The magic of cornflowers

Our most successful flower this year by far was Cornflower (Centaurea cyanus). Cornflower germinated easily and kept flowering throughout summer despite irregular deadheading.  The seed mix we sowed this year was ‘Polka Dot Mix’ which gave cornflowers of purple, pink and blue hues.


Although the main reason for sowing cornflowers was to attract pollinators, they have served many purposes this year including making small posies to bring home, drying for winter colour as dried flowers and of course, saving seeds to sow for next year.

To save your own cornflower seeds, cut off a selection of flower heads once they have turned brown.

Cornflowers and seedheads

Leave in a paper envelope to dry for a few weeks then gently crush between your fingers.

Cornflower seed heads in envelope

Cornflower seed heads harvested from plant

Dried cornflower seeds

Dried cornflower seeds

Below is a close-up of the seed heads with the seeds visible.

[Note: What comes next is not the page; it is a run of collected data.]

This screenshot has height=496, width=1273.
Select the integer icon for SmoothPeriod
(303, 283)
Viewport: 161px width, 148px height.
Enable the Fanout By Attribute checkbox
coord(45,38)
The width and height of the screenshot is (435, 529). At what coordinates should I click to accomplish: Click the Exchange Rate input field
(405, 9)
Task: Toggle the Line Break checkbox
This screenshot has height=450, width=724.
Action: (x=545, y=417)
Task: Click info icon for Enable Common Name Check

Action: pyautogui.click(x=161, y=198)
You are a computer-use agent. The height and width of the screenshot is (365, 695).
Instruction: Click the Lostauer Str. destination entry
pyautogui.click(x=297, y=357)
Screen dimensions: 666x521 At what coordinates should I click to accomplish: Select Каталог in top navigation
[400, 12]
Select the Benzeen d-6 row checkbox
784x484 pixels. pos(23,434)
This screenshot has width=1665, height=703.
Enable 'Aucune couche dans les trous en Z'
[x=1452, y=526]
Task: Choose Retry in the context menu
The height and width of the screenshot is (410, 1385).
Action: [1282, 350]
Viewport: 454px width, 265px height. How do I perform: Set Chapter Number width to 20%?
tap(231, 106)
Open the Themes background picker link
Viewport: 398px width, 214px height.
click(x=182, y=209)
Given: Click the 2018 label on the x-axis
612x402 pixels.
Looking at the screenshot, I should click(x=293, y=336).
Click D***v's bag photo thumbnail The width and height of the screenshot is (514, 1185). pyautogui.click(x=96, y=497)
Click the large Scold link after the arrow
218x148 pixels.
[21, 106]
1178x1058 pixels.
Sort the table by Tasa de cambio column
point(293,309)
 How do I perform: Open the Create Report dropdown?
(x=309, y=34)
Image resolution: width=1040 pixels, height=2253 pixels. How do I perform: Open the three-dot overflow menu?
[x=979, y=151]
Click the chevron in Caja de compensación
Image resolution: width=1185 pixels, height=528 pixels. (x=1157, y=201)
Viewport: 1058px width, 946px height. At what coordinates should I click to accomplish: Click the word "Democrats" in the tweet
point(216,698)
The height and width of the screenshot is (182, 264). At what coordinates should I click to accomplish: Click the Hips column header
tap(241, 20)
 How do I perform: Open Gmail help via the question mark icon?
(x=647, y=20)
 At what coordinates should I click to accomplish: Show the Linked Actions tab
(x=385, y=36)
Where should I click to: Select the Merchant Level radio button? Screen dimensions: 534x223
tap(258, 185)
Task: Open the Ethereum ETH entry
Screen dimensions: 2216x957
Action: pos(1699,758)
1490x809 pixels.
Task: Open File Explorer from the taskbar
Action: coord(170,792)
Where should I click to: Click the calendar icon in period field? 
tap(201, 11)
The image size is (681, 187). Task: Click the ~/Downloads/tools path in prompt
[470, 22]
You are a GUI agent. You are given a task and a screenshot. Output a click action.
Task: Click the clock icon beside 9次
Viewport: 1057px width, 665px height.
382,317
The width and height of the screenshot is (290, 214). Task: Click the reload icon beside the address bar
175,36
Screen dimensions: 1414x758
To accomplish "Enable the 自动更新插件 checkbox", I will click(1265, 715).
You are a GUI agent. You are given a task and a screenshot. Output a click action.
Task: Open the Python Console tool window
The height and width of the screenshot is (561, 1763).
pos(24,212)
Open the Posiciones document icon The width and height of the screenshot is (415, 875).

Cornflower seeds in seedheads

Seeds ready for saving

To separate the seeds from the remainder of the flower head (the chaff), place the contents of the envelope in your palm and gently blow across the top of your palm.

Cornflower seeds and chaff

Cornflower seeds and chaff before separating

The seeds should stay in your hand.

Cornflower seeds

Your cornflower seeds are ready to sow

Save your seeds in a paper packet or envelope in a cool, dry place until you are ready to sow.

Cornflowers are a fantastic way of showing life cycles of plants in action to children, especially if the children have been able to take part in all the stages of the life cycle, from sowing, to seed saving and then sowing again.